3). Gunakan Jalur Pedestrian di Pagi atau Sore Hari: Surabaya memiliki beberapa trotoar jalan terbaik di Indonesia yang bersih dan rapi, terutama di sekitar Jalan Tunjungan, Jalan Pemuda, dan Jalan Darmo. Lakukan aktivitas berjalan kaki (city tour) pada pagi hari sekali atau sore menjelang malam hari agar terhindar dari sengatan terik matahari siang yang menyengat.

4). Eksplorasi Kuliner Legendaris di Sela Kunjungan: Liburan ke Surabaya tidak akan lengkap tanpa memanjakan lidah dengan petualangan kulinernya. Agendakan waktu Anda untuk mencicipi kelezatan Rawon Nguling yang kuahnya hitam pekat beraroma kluwek, menikmati gurihnya Rujak Cingur otentik, atau mengantre kehangatan Bebek Sinjay khas Madura di sekitar kota.

Surabaya secara konsisten membuktikan dirinya bukan sekadar kota metropolitan industri yang kaku, melainkan sebuah destinasi wisata urban yang sangat kaya akan nilai sejarah perjuangan, keindahan ruang terbuka hijau, serta modernitas rekreasi keluarga. Keberhasilan kota ini dalam merevitalisasi cagar budaya seperti Kota Tua dan Jalan Tunjungan, yang berjalan selaras dengan pemeliharaan taman-taman kota berstandar internasional, memastikan seluruh kebutuhan liburan Anda dapat terpenuhi dengan baik di sini.

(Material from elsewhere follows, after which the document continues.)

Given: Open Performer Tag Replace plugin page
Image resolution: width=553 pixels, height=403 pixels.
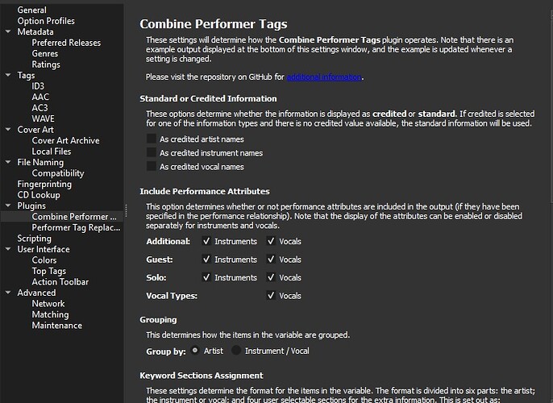Looking at the screenshot, I should (x=74, y=227).
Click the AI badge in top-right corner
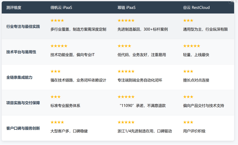This screenshot has height=145, width=238. click(x=233, y=2)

Kunci utama untuk mendapatkan memori petualangan terbaik di Kota Pahlawan ini terletak pada kecerdasan Anda dalam mengatur waktu kunjungan harian agar terhindar dari jam terik matahari siang serta pemilihan moda transportasi publik yang tepat untuk menghindari kemacetan kota. Dengan selalu menjaga kebersihan fasilitas umum yang Anda kunjungi serta menghormati aturan setempat, momen liburan Anda menjelajahi tempat wisata di Surabaya dijamin akan menyisakan sudut pandang baru yang mengagumkan mengenai keindahan kota pelabuhan ini. Selamat merencanakan liburan seru ke Surabaya!